Sunday, September 14, 2008

An Unwanted Journey: Day 1026 - Madmen Waiting


It's an odd experience watching a television screen on a notebook computer in a hospital room while someone else is watching that same screen in a different location in the city.


That's what is was like tonight as I waited and my wife waited in two separate locations. With the SlingBox, I pop open the SlingPlayer software application and can see whatever someone else is watching on the television specifically configured with that device at home. Either one of us can take control and switch channels, her with the actual remote, me with a virtual remote control. In fact, doing so is something like saying "Honey, I'm home...you can't see me, but I'm here."


She was waiting for my son to finish up a late catering job in the early hours of Sunday morning. I was waiting for sleep and for the next oral pain medication to come my way. So, as she changed the channel to Bravo where Mad Men was playing, we both waited.


It felt not only weird, but ironic. Watching each other waiting, although we can't see one another. Waiting for other people, in one case because we want to provide a service, in the other case because we want to receive a service. All the while realizing that the most recent cancer bad news bears don't care one whit about how much further waiting either one of us must perform.


Is it unfair? Obviously. In fact, the diagnosis couldn't get much worse. But that doesn't change the waiting. Just because you're told your cancer is inoperable doesn't change the mundane reality of waiting for drugs, waiting for the doctor, waiting for the nurse, waiting for relief, waiting to be discharged, waiting...always waiting.


Watching Mad Men together across cyberspace just highlights the irony.
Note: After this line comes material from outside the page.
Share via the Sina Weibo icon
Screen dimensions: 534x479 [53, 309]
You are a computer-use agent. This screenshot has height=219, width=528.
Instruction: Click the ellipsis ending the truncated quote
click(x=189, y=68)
Mad Men is about the advertising game of the early 60s. It's about a world of inequality between men and women, between the haves and the have nots, between virtue and vice, between need and want. The fact that so little has changed in the intervening 45 years only serves to accentuate how strange is the world in which we live.


Imagine this - two people watching the same television without being in the same location, watching each other wait, while they are themselves waiting for the world to change, waiting for better times ahead without many physical options available to make changes on their own behalf, waiting for sleep, waiting to live, waiting for a phone call, waiting to go home, waiting to leave home...waiting, waiting, waiting.